- [What to do]
In the entries below, find the string "node" and return each line holding it.

(Extracted data entries)
<<<<

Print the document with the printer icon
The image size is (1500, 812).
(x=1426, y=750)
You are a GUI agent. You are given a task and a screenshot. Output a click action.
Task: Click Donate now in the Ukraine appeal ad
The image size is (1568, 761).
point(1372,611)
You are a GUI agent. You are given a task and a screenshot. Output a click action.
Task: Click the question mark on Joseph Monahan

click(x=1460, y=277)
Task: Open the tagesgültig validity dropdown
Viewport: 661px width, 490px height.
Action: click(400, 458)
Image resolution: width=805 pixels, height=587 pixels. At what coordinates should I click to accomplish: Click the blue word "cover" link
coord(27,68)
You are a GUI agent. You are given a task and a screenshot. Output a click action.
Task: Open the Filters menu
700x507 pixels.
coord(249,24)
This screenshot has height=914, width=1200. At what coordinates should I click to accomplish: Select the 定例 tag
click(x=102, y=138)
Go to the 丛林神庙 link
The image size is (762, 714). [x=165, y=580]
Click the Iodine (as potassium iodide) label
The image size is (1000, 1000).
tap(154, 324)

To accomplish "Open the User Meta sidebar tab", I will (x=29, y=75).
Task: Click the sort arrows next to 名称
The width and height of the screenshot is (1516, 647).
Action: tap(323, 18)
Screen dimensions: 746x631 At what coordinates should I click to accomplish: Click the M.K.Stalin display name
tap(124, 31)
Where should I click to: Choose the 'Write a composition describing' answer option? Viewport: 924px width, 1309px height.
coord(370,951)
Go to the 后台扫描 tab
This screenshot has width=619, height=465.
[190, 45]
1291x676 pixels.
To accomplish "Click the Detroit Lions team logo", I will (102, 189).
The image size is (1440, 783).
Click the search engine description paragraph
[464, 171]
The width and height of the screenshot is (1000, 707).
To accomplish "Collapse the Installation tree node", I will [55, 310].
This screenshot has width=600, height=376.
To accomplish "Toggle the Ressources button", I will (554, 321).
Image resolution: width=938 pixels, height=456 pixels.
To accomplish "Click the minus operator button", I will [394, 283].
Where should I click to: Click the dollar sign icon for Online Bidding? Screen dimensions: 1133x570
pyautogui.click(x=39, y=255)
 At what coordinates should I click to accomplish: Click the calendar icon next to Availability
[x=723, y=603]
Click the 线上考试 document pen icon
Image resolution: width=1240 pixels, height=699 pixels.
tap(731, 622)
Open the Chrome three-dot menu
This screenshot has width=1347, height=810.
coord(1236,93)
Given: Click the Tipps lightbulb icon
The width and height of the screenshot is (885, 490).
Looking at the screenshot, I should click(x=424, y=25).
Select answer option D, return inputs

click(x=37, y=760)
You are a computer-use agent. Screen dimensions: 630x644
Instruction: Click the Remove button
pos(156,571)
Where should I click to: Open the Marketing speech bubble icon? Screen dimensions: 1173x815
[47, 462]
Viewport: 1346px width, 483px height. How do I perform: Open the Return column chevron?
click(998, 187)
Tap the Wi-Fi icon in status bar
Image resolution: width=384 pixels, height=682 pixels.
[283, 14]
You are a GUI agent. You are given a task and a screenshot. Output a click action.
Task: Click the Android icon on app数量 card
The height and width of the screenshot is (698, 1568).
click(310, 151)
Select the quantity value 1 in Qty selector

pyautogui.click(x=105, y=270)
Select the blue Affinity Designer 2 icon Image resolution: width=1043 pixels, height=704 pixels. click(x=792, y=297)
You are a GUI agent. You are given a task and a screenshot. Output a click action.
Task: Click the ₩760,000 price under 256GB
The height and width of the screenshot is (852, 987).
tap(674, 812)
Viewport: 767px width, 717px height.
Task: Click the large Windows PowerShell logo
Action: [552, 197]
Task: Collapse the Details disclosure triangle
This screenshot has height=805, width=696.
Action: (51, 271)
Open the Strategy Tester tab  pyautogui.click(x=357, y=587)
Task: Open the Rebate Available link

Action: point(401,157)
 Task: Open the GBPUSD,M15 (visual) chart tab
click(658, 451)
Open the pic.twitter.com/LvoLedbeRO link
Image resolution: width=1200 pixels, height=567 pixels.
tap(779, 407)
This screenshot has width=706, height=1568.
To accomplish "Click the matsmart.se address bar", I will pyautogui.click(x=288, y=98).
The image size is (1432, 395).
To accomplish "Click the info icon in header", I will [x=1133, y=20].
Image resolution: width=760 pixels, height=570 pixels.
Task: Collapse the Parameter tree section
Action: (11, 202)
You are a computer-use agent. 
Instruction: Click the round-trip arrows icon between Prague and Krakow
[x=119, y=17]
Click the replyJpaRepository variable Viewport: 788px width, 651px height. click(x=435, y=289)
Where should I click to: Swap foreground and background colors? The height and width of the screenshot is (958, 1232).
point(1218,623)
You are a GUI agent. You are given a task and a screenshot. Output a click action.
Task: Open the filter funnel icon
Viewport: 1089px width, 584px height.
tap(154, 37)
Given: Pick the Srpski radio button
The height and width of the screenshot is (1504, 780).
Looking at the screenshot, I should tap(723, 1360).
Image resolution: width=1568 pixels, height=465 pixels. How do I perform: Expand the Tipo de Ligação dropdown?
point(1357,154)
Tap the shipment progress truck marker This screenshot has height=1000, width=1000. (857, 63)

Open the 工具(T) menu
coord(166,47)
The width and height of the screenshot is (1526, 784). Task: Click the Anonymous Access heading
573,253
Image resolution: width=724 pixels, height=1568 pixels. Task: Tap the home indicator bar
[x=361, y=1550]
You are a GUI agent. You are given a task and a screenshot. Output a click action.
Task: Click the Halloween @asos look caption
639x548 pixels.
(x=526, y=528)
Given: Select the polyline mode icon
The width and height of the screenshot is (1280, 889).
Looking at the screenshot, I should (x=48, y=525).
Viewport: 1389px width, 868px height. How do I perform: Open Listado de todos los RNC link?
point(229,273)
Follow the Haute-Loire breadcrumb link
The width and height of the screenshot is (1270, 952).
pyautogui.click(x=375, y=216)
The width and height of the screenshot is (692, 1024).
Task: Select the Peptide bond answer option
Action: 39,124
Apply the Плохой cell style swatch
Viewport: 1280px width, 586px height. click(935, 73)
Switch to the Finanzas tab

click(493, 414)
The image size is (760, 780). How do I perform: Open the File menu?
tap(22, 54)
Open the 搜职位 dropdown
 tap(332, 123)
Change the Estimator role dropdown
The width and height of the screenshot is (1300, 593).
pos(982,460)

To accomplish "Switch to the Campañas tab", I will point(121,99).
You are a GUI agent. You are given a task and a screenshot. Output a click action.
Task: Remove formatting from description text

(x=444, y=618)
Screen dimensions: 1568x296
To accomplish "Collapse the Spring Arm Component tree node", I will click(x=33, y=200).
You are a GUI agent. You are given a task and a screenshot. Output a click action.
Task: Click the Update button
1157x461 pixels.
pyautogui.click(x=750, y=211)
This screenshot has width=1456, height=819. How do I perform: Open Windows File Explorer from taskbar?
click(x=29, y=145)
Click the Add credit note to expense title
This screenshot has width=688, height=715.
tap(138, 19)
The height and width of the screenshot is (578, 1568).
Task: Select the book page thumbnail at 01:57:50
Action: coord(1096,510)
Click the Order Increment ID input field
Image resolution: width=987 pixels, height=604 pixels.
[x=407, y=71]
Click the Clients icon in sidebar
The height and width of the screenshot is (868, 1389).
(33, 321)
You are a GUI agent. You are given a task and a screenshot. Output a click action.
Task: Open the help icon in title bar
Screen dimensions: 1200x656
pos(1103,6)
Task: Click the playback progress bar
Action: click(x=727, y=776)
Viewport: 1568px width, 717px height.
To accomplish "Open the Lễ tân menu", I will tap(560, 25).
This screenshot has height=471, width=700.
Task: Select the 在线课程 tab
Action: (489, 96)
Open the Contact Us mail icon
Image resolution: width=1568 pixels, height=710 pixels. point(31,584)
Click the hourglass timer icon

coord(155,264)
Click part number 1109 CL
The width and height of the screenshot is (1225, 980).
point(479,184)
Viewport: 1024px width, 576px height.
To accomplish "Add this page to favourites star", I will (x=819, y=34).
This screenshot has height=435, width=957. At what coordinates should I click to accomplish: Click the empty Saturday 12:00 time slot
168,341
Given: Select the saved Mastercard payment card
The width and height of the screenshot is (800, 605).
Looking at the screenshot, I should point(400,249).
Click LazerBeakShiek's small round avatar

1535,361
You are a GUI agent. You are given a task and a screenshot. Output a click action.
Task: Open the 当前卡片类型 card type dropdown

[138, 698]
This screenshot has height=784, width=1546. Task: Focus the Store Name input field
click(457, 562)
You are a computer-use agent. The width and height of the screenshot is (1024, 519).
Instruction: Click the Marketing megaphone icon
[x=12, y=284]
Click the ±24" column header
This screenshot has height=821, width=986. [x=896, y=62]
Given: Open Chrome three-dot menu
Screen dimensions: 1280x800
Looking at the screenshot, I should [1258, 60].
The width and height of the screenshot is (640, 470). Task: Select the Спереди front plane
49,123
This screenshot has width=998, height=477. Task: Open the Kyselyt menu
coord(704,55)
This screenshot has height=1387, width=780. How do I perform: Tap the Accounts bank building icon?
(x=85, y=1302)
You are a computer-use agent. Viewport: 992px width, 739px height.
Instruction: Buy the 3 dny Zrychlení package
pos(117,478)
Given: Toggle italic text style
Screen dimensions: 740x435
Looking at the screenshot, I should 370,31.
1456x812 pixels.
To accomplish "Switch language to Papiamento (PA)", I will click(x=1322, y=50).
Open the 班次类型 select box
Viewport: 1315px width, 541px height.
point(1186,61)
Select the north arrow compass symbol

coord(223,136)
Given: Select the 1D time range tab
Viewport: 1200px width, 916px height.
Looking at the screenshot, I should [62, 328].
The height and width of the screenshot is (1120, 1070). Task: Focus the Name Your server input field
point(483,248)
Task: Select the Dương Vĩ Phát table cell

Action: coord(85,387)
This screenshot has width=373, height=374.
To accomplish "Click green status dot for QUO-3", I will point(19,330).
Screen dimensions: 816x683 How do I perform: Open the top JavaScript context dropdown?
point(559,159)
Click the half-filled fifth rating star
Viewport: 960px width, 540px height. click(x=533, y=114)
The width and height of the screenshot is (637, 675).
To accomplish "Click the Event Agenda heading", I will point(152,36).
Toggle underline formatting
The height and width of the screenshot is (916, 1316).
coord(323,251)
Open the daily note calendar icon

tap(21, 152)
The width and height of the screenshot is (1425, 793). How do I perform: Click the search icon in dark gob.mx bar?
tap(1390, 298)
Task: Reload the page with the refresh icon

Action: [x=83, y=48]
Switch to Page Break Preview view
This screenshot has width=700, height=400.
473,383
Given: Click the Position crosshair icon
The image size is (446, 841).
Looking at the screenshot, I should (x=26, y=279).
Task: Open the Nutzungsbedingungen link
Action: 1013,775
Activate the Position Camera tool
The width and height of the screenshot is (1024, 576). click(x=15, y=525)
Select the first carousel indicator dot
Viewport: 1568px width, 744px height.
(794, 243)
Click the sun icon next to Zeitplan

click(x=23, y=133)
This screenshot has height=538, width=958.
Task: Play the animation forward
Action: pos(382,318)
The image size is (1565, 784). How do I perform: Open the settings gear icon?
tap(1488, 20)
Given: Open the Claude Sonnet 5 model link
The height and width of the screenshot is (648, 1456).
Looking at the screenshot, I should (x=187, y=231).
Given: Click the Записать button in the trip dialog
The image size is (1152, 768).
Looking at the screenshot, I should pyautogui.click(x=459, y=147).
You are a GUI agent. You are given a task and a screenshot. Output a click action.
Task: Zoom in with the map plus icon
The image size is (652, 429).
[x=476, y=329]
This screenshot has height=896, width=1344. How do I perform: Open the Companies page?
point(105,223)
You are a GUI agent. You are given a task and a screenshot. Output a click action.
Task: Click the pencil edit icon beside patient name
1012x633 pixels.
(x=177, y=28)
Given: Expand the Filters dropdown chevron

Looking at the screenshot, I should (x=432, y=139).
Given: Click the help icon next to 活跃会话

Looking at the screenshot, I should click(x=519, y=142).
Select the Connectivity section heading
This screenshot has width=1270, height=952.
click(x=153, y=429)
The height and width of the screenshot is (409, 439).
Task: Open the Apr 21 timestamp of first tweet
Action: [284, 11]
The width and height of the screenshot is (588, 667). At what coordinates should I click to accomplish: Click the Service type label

>>>>

- [Result for this exercise]
To accomplish "Collapse the Installation tree node", I will [55, 310].
To accomplish "Collapse the Spring Arm Component tree node", I will click(x=33, y=200).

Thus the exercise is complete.